▶ Written request
Format the following data as a numbered list, leaving out blank lines.

▶ Entries
[Begin]
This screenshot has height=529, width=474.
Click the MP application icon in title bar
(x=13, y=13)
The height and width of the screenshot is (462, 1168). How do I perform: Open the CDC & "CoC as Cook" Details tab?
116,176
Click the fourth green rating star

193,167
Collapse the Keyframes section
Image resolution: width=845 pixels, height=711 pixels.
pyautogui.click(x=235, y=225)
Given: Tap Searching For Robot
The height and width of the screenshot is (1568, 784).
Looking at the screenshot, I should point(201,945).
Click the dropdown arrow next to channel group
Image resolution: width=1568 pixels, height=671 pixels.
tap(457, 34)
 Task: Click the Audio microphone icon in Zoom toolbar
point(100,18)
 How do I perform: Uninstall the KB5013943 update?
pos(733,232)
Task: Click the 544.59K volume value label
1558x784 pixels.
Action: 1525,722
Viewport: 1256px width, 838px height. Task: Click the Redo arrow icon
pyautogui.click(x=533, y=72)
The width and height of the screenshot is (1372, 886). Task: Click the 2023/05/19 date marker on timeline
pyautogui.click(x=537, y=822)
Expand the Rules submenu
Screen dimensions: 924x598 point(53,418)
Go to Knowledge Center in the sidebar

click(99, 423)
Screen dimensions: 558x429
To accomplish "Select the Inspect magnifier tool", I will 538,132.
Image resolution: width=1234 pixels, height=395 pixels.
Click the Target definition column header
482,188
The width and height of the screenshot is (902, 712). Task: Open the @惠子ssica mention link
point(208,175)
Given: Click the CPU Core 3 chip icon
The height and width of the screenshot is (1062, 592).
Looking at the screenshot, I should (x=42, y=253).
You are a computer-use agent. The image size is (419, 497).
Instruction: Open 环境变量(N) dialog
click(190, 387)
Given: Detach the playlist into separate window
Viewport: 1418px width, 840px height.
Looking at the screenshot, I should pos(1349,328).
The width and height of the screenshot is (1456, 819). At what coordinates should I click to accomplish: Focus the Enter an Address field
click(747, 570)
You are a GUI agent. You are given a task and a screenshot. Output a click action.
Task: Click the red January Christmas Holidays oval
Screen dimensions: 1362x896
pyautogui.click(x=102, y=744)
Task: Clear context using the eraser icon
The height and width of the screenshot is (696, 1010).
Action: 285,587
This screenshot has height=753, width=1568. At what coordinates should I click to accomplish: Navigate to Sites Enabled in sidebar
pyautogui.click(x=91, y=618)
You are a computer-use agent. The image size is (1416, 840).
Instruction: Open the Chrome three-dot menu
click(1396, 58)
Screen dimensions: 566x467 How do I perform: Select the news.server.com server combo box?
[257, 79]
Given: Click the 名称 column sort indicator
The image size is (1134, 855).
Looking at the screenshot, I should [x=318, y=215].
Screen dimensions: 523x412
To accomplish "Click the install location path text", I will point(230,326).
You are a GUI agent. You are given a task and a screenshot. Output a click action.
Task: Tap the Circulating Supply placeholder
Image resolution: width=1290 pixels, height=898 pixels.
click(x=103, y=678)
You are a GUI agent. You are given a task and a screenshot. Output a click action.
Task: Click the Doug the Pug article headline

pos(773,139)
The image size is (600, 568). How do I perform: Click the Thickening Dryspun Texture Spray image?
[End]
▶ Written reply
1. This screenshot has height=529, width=474.
2. Click the MP application icon in title bar
3. (x=13, y=13)
4. The height and width of the screenshot is (462, 1168). How do I perform: Open the CDC & "CoC as Cook" Details tab?
5. 116,176
6. Click the fourth green rating star
7. 193,167
8. Collapse the Keyframes section
9. Image resolution: width=845 pixels, height=711 pixels.
10. pyautogui.click(x=235, y=225)
11. Given: Tap Searching For Robot
12. The height and width of the screenshot is (1568, 784).
13. Looking at the screenshot, I should point(201,945).
14. Click the dropdown arrow next to channel group
15. Image resolution: width=1568 pixels, height=671 pixels.
16. tap(457, 34)
17.  Task: Click the Audio microphone icon in Zoom toolbar
18. point(100,18)
19.  How do I perform: Uninstall the KB5013943 update?
20. pos(733,232)
21. Task: Click the 544.59K volume value label
22. 1558x784 pixels.
23. Action: 1525,722
24. Viewport: 1256px width, 838px height. Task: Click the Redo arrow icon
25. pyautogui.click(x=533, y=72)
26. The width and height of the screenshot is (1372, 886). Task: Click the 2023/05/19 date marker on timeline
27. pyautogui.click(x=537, y=822)
28. Expand the Rules submenu
29. Screen dimensions: 924x598 point(53,418)
30. Go to Knowledge Center in the sidebar
31. click(99, 423)
32. Screen dimensions: 558x429
33. To accomplish "Select the Inspect magnifier tool", I will 538,132.
34. Image resolution: width=1234 pixels, height=395 pixels.
35. Click the Target definition column header
36. 482,188
37. The width and height of the screenshot is (902, 712). Task: Open the @惠子ssica mention link
38. point(208,175)
39. Given: Click the CPU Core 3 chip icon
40. The height and width of the screenshot is (1062, 592).
41. Looking at the screenshot, I should (x=42, y=253).
42. You are a computer-use agent. The image size is (419, 497).
43. Instruction: Open 环境变量(N) dialog
44. click(190, 387)
45. Given: Detach the playlist into separate window
46. Viewport: 1418px width, 840px height.
47. Looking at the screenshot, I should pos(1349,328).
48. The width and height of the screenshot is (1456, 819). At what coordinates should I click to accomplish: Focus the Enter an Address field
49. click(747, 570)
50. You are a GUI agent. You are given a task and a screenshot. Output a click action.
51. Task: Click the red January Christmas Holidays oval
52. Screen dimensions: 1362x896
53. pyautogui.click(x=102, y=744)
54. Task: Clear context using the eraser icon
55. The height and width of the screenshot is (696, 1010).
56. Action: 285,587
57. This screenshot has height=753, width=1568. At what coordinates should I click to accomplish: Navigate to Sites Enabled in sidebar
58. pyautogui.click(x=91, y=618)
59. You are a computer-use agent. The image size is (1416, 840).
60. Instruction: Open the Chrome three-dot menu
61. click(1396, 58)
62. Screen dimensions: 566x467 How do I perform: Select the news.server.com server combo box?
63. [257, 79]
64. Given: Click the 名称 column sort indicator
65. The image size is (1134, 855).
66. Looking at the screenshot, I should [x=318, y=215].
67. Screen dimensions: 523x412
68. To accomplish "Click the install location path text", I will point(230,326).
69. You are a GUI agent. You are given a task and a screenshot. Output a click action.
70. Task: Tap the Circulating Supply placeholder
71. Image resolution: width=1290 pixels, height=898 pixels.
72. click(x=103, y=678)
73. You are a GUI agent. You are given a task and a screenshot. Output a click action.
74. Task: Click the Doug the Pug article headline
75. pos(773,139)
76. The image size is (600, 568). How do I perform: Click the Thickening Dryspun Texture Spray image?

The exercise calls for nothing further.